Here is an article by mghpcc.org on NETlab’s work to improve thermoelectric conversion via quantum effects in nanostructures: http://www.mghpcc.org/exploring-thermoelectric-behavior-at-the-nanoscale/

As part of the UMass Summer ENGineering Institute (SENGI) for high school students, NETlab-ers Meenakshi, Arnab, and Prof. Aksamija taught a workshop on the principles of thermoelectric energy conversion. We all had loads of fun!

Our recent collaborative work with the Salehi-Khojin and Hersam groups at U. Illinois Chicago and Northwester, respectively, has been published in the Wiley journal “Small”. The article, titled “Direct Growth of High Mobility and Low-Noise Lateral MoS2–Graphene Heterostructure Electronics”, details our progress on the electronic properties of graphene/MoS2 heterojuctions for nanoelectronic device applications.

http://dx.doi.org/10.1002/smll.201604301

Congratulations to NETlab member and doctoral student Arnab Majee on his nomination for “Best Poster” award at the 2017 MRS Spring Meeting in Phoenix. Arnab presented his poster on ” Dynamical Thermal Conductivity in Single-Crystalline Graphene Ribbons” in the Nanoscale Heat Transfer session at MRS.
here is a link to the abstract

The paper “Interface Thermal Conductance of van der Waals Monolayers on Amorphous Substrates” with NETlab alum Ela Correa and Cameron Foss has been accepted for publication in IOP’s journal Nanotechnology (IF=3.5). In it, we discuss our model for interface thermal conductance (ITC) between 2-dimensional materials graphene and MoS2 and amorphous SiO2 substrates. We discover that the flexural acoustic branch in graphene plays a significant role in ITC, but gets modified by the van der Waals interaction with the substrate. The findings will have an impact on heat dissipation in 2-d nanoelectronics.  The accepted article can be accessed via this DOI link: https://doi.org/10.1088/1361-6528/aa5e3d

Interface thermal conductance between a monolayer and amorphous SiO2 substrate for graphene as a function of temperature T (a) and with relation to the spring coupling constant K_a dependence at T=300 K (b). Similarly for MoS_2 as a function of temperature T (c) and as a function of coupling constant K_a at room temperature (d).

= Data segment =
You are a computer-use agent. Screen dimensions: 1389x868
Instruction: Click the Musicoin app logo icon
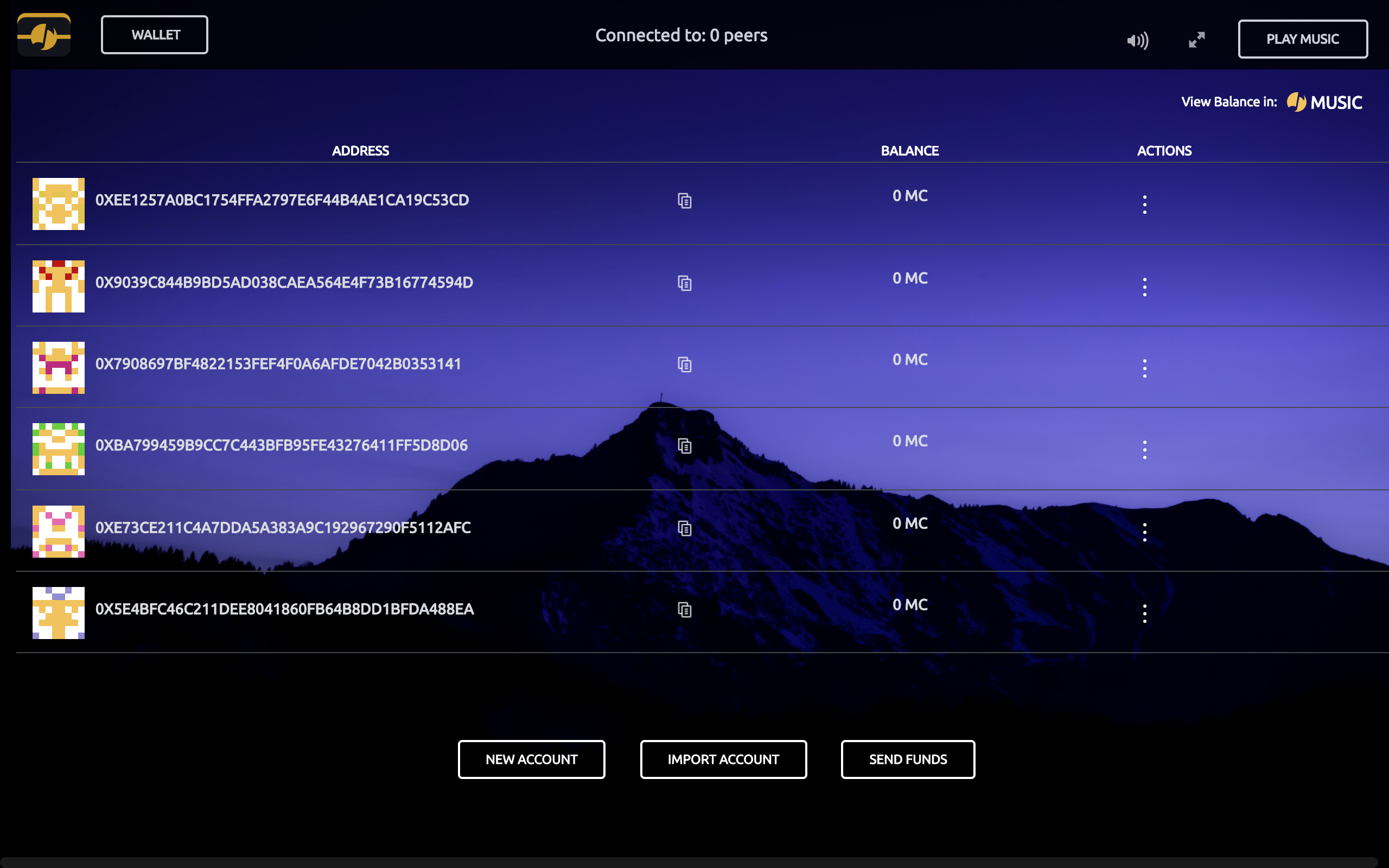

= Instructions =
- 1) In the NETlab news, what does the text say modifies the role of graphene's flexural acoustic branch in interface thermal conductance? Answer in one to three sentences.
- 2) Write out the part of the NETlab news starting at "Here is an article" and ending at "nanoelectronic device applications.".

= Answers to each task =
- 1) The flexural acoustic branch in graphene plays a significant role in interface thermal conductance, but the van der Waals interaction with the substrate modifies that role. In the study, the substrate is amorphous SiO2.

- 2)
Here is an article by mghpcc.org on NETlab’s work to improve thermoelectric conversion via quantum effects in nanostructures: http://www.mghpcc.org/exploring-thermoelectric-behavior-at-the-nanoscale/

As part of the UMass Summer ENGineering Institute (SENGI) for high school students, NETlab-ers Meenakshi, Arnab, and Prof. Aksamija taught a workshop on the principles of thermoelectric energy conversion. We all had loads of fun!

Our recent collaborative work with the Salehi-Khojin and Hersam groups at U. Illinois Chicago and Northwester, respectively, has been published in the Wiley journal “Small”. The article, titled “Direct Growth of High Mobility and Low-Noise Lateral MoS2–Graphene Heterostructure Electronics”, details our progress on the electronic properties of graphene/MoS2 heterojuctions for nanoelectronic device applications.